= Excerpted text =
--- START ---
# van buren state park



## Streetguy (Mar 23, 2007)

I have a faimly camping trip planed for the firsr week in August. Anyone know how the fihing is at Vanburen state park.


----------



## leovpin (Mar 18, 2009)

To be very honest it isn't the hottest. They claim to have decent catfish in there, along with bass and of course, gills. I went up there a coupe of times without success and all I have seen was a guy catching some carp. Maybe it is me


----------



## Streetguy (Mar 23, 2007)

It seems most state parks the fishing is not very good any one have any sugestions.


----------



## Taylor78 (Nov 18, 2008)

Is the Ramp working at VB State Park? Went last fall and it was closed.


----------



## Hardtop (Nov 24, 2004)
--- END ---
= Records =
--- START ---
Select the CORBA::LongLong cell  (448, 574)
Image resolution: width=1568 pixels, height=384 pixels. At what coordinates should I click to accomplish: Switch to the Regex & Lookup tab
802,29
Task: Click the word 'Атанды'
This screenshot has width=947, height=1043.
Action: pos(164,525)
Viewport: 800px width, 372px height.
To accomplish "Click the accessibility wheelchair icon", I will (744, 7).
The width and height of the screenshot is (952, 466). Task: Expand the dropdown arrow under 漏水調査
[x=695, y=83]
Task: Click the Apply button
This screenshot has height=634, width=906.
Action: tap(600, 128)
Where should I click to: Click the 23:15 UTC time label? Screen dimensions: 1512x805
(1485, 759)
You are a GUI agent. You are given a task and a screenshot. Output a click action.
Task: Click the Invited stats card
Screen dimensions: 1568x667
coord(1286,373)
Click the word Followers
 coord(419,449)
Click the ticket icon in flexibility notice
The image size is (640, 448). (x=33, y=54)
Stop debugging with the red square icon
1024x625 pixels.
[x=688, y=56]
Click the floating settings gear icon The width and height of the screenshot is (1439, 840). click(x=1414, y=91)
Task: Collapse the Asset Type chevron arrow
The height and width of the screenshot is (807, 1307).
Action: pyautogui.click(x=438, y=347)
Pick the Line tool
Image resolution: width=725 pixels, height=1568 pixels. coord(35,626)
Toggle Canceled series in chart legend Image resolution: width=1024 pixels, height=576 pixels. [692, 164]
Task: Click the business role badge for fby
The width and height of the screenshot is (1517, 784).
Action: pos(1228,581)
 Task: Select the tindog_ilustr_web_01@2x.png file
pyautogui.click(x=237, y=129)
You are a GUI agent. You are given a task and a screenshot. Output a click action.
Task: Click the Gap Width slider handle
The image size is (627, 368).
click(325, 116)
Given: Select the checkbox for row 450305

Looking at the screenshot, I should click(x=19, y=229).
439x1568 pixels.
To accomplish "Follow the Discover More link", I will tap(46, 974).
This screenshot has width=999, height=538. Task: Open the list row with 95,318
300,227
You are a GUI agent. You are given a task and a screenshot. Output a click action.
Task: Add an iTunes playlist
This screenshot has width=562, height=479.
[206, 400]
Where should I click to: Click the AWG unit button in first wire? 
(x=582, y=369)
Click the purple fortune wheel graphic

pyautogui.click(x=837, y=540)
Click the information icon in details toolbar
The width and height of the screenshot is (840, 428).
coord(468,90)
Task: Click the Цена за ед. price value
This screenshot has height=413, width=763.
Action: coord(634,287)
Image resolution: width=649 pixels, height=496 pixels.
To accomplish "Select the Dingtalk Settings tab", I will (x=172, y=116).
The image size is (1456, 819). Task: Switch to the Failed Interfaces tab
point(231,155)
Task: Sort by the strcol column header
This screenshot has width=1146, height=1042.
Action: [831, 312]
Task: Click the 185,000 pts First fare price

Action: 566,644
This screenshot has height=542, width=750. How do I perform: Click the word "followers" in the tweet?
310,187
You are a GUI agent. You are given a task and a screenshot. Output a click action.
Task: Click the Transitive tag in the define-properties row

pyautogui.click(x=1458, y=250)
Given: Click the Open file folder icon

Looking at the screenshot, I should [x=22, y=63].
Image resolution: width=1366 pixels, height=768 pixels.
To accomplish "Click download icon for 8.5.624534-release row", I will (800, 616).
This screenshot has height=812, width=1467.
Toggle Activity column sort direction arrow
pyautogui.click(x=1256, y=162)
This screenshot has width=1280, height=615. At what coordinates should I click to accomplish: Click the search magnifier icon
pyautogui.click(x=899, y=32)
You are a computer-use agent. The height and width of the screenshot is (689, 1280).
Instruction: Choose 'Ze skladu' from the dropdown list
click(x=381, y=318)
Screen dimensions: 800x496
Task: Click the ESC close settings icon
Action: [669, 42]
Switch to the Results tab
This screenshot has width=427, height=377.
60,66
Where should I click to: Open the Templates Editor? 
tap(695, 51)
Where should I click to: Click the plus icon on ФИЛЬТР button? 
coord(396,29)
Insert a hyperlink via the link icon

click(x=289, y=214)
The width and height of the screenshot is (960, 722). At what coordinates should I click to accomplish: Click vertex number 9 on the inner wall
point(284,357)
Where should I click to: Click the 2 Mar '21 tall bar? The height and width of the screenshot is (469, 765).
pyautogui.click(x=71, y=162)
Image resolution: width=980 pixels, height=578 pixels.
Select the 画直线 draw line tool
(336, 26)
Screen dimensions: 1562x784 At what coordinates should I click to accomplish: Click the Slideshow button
--- END ---
= Exercises =
**a)** Convert the entries, everything from the line containing "Switch to the Results tab" down to the last entry, into a JSON list of strings with one string per line and blank lines left out.
**b)** Go on with the fishing thread from its last line.
The entries have no connection to the forum thread about fishing at Van Buren State Park.

= Per-task outputs =
**a)**
[
  "Switch to the Results tab",
  "This screenshot has width=427, height=377.",
  "60,66",
  "Where should I click to: Open the Templates Editor? ",
  "tap(695, 51)",
  "Where should I click to: Click the plus icon on ФИЛЬТР button? ",
  "coord(396,29)",
  "Insert a hyperlink via the link icon",
  "click(x=289, y=214)",
  "The width and height of the screenshot is (960, 722). At what coordinates should I click to accomplish: Click vertex number 9 on the inner wall",
  "point(284,357)",
  "Where should I click to: Click the 2 Mar '21 tall bar? The height and width of the screenshot is (469, 765).",
  "pyautogui.click(x=71, y=162)",
  "Image resolution: width=980 pixels, height=578 pixels.",
  "Select the 画直线 draw line tool",
  "(336, 26)",
  "Screen dimensions: 1562x784 At what coordinates should I click to accomplish: Click the Slideshow button"
]

**b)**
This lake could be a decent fishing spot, but ODNR is no better at developing inland lakes than they are at maintianing lakefront beaches. VB lake is seldom more than a couple of feet deep, so shallow, one even has trouble paddling a kayak. This is the way it was built back in the 1950's...very very shallow so the carp keep it riled up and muddy, it over heats and thus lacks the oxygen needed for real fish to survive. The creek east of the bridge does have 4-5' of water in some places and a stone bottom, there you can catch some bass and gills before the water gets warm in late July-Aug. The lake needs to have the earth dam at the west end raised with the dredgings from the bottom of the entire lake, so that it is 6-10 feet deep, and then you would be able to go there and catch real fish. But ODNR has -0- money to improve facilites, so this will remain a "horse" park, and bird watching facility. They have even removed the camping area there....could be such a nice area if controlers had any sense of land use management........but ODNR is strictly budget driven.


----------



## ress (Jan 1, 2008)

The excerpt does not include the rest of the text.